Часто слышишь: так что у нас, гражданский конфликт или война с Россией? На момент начала Майдана 2013-14 годов Украина была разделенным обществом (divided society), в котором линии разлома активно эксплуатировались политическими манипулятивными элитами с целью получения максимальной поддержки своего электората на выборах. Главной линией разлома была идентичность, а точнее противостояния советской и украинской идентичности (коллективные мифы, язык, исторический нарратив, публичное пространство и т.д.). Электоральные карты выборов 2004, 2006, 2010 и 2012 зафиксировали эту линию как противостояние между оранжевым и сине-белым электоратом. И, казалось, эта линия утвердится окончательно. Тем более, что в ее укрепления вкладывались немалые ресурсы.
Важно отметить: не только украинское общество имеет болезненные линии разлома и является разделенным, и совсем необязательно отсюда следует, что такое общество обречено на насильственный конфликт. Украинский политический класс за 23 года независимости сформировал определенную культуру достижения компромиссных решений, которые позволяли стране развиваться, эволюционировать и избегать проявлений открытого насилия. Обратной стороной такой культуры была нерешительность в реформах, формирование олигархического консенсуса, формирования общества ограниченного доступа к ресурсам и другие проблемы, против которых, в конце концов, украинское общество впервые восстало во время акции «Украина без Кучмы» и Оранжевой революции.
Янукович сломал существующий олигархический консенсус внутри политического класса, резко ограничил доступ к ресурсам других конкурирующих групп через монополизацию и поставил на грань экзистенциальной угрозы украинскую идентичность, отказавшись от евроинтеграции. Поле для достижения компромисса резко сузилось, но переход к насилию произошел не сразу, а только после того как были приняты законы 16 января — билет-приглашение на войну. Именно эта дата и является началом насильственного внутреннего гражданского конфликта.

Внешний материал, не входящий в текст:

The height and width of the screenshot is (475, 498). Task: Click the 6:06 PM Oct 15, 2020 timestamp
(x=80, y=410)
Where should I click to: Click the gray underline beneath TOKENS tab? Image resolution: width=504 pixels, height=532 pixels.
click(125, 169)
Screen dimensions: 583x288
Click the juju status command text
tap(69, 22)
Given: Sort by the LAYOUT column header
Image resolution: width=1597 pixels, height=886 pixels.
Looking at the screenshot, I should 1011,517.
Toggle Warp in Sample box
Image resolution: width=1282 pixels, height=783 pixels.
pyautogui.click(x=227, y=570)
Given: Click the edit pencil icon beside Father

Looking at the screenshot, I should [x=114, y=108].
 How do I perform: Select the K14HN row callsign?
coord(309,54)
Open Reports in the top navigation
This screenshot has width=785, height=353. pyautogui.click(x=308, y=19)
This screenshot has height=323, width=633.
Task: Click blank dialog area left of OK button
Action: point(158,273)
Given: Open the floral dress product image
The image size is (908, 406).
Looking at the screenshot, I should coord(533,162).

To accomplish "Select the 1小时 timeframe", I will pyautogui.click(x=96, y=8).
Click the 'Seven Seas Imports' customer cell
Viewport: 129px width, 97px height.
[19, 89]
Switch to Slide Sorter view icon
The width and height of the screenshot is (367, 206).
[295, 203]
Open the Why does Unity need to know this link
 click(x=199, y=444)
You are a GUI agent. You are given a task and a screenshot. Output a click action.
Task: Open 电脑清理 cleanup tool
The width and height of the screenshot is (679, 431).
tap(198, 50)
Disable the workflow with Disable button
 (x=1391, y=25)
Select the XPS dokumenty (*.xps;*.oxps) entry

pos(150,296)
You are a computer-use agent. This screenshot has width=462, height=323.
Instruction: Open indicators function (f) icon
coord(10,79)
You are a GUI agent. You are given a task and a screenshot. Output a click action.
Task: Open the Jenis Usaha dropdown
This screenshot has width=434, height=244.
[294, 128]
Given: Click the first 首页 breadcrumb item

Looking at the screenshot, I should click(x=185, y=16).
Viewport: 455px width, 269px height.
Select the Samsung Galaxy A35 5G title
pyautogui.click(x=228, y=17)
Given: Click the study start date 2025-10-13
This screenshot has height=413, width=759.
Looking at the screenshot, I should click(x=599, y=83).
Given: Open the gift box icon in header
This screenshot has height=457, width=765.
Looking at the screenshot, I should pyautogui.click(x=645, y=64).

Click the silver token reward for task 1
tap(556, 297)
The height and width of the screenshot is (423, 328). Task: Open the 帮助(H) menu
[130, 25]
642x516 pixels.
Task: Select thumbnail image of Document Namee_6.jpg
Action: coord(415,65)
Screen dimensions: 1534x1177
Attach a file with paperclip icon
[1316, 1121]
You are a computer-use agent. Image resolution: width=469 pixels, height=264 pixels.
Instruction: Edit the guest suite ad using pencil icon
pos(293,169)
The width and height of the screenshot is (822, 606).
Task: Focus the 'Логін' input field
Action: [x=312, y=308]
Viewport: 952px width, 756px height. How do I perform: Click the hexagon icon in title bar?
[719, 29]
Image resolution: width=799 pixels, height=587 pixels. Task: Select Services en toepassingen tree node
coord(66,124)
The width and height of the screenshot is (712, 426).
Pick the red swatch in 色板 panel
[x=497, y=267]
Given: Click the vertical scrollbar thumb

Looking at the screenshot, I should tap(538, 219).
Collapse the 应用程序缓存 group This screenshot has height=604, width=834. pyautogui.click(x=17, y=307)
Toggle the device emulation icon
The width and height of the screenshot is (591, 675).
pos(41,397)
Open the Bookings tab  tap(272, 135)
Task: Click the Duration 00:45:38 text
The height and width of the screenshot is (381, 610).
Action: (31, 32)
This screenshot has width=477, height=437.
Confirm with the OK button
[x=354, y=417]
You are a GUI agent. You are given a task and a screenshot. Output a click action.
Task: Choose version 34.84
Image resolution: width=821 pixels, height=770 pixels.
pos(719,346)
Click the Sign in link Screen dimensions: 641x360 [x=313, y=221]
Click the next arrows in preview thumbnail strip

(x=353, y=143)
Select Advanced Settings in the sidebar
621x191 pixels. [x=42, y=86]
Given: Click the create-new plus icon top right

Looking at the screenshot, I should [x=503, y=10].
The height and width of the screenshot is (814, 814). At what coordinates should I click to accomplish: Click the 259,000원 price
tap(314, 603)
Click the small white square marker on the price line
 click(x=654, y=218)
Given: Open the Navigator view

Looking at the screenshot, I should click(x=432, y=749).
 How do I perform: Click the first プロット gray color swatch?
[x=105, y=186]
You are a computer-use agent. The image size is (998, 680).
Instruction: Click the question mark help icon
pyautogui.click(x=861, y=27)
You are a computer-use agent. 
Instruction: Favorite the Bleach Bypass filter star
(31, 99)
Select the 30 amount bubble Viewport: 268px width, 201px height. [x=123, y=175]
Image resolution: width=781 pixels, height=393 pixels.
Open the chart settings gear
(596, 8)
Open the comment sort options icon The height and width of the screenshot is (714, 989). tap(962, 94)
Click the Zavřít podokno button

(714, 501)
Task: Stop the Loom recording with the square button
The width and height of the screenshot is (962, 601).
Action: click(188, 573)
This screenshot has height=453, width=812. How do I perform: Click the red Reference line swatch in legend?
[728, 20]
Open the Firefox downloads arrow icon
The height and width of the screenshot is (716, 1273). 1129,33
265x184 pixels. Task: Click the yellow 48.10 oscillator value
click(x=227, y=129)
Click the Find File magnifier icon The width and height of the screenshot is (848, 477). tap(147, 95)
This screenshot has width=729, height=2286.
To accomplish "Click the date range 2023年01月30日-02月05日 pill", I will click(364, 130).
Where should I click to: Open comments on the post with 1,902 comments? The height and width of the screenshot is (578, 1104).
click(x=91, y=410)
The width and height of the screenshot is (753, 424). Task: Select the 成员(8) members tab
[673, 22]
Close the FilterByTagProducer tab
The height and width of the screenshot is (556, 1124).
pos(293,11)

Характерной особенностью стало то, что существующий социальный порядок (писаные и неписаные правила взаимодействия внутри политического класса) были подорваны, а дальнейшие события — распространение насилия на регионы, привлечение к противостоянию большого количества людей, мобилизации сторонников, в том числе и через преувеличения страхов и угроз, привело к тому, что общество быстро оказалось в состоянии насильственного гражданского конфликта. Через эффект присутствия,который обеспечивали телевидение и социальные сети, мы попали в ловушку эскалации. Массовое, чрезмерное применение насилия властью 18-21 февраля 2014 года привело к падению старого социального порядка (собственно, произошла революция), которая активизировала контрреволюционные силы при активной внешней поддержке. Как метко говорит Александр Пасхавер, контрреволюция и интервенция — это настоящий знак качества революции.
Не представляю себе, как могли бы дальше развиваться события, если бы не российское вторжение. Предполагаю, что через короткий период времени после революции мы могли бы получить настоящую гражданскую войну на значительно большей территории, чем та, которая сейчас является зоной АТО. Последние свидетельства о планах Суркова в Крыму в январе 2014 года и первоначальные планы так называемой «русской весны» дают основания утверждать, что в случае их реализации мы бы реально получили гражданский конфликт. Тем более, что сектор безопасности в государстве по состоянию на февраль 2014 года был полностью деактивирован и демотивирован.
Только прямое российское вторжение спасло нас от гражданской войны, но определенные элементы гражданской войны в виде активной коллаборации контрреволюционных групп, носителей русско-советской идентичности, мы все же имеем. Особенно это заметно на востоке. Поэтому и возникает постоянно ощущение двойственности и двусмысленности. Но чем дальше, тем менее актуальным становится гражданский конфликт, и более актуальным — межгосударственный.
P.S. В дополнение: главная задача россиян сейчас — перевести конфликт снова в гражданский.
Игорь Семиволос, директор Центра ближневосточных исследований.